Önce sıla cümlesine ‘ELLEZİ’ olmadan anlam verelim: بِيَدِهِ الْمُلْكُۘ (biyedihi-lmulku)

‘Bİ’ harf-i cer’ine ‘Fİ’ anlamı mı verdik?

‘YED’ kelimesine “EL” manası mı vereceğiz?

“MÜLK, ONUN KUDRETİNE GÖRE OLUŞUR/OLUR.”…

“MÜLK, ONUN KUDRETİNDEN DOLAYI OLUŞUR.”

Umum fiili ‘YEKUN’ olarak alabiliriz.

Aslına bakılırsa ‘Bİ’ye ne anlam vermemiz gerektiğini en baştaki ‘TEBARAKE’ kelimesi söyleyecek.

Bu cümleden mutlaka bir umum fiil olması lazım geldiğini anladık.

Bu noktada تَبَارَكَ (tebareke) kelimesine meallerin çoğunda “YÜCELER YÜCESİDİR” gibi bir anlam verilmiş.

İşin içine ‘ellezi’ girince cümle kavrama dönüşmeli. ‘Ellezi’ kendinden sonrasını (sıla cümlesini) kavrama dönüştürür.

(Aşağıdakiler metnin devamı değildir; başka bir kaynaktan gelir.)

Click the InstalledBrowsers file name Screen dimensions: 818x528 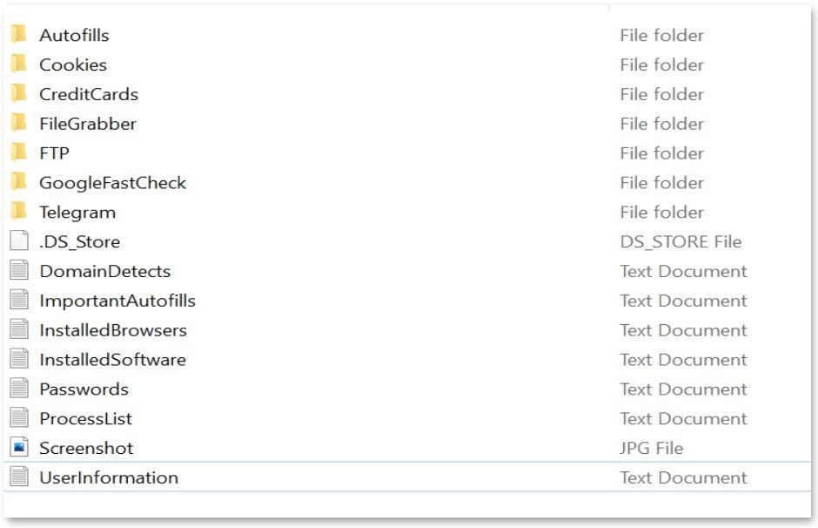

‘TEBAREKE’ KELİMESİNE VERECEĞİMİZ ANLAM SILA CÜMLESİNİN ANLAMINI DA BELİRLEYECEK.

tebareke kelimesi ve bereket tartışması

Ayete şöyle bir mana verebiliriz:

“MÜLK ONUN KUDRETİYLE OLUŞAN / VAR OLAN, HER BİR ŞEYE ÖLÇÜ KOYARAK / İLKE KOYARAK İSTİKRARI/DEVAMLILIĞI/SÜREKLİLİĞİ SAĞLADI.”

Bu kelime “BEREKET SAĞLADI” anlamına da gelmektedir AMMA bu ne demektir?

‘Külli şey’ – “her bir şey veya şey’in hepsi, her biri” …

“BEREKETLENDİRDİ, BEREKETLİ HÂLE GETİRDİ” ne demektir?

Aslında kelimenin “ÇOĞALTTI” anlamı yok.

Şimdi size şöyle bir örnek vereyim… Bir yıl bire bin veren, iki yıl bine bir veren, dördüncü yıl bire beş bin veren, beşinci yıl hiçbir şey vermeyen toprağa BEREKETLİ denir mi?

Ama her yıl bire yüz veren veya her yıl buna yakın ürün veren toprağa bereketli denir mi?

İşte bu da toprağın İSTİKRARLI olması demektir.

“BEREKET” kelimesinin anlamları arasında “SÜREKLİ OLMAK, DEVAMLI OLMAK” gibi anlamlar da var.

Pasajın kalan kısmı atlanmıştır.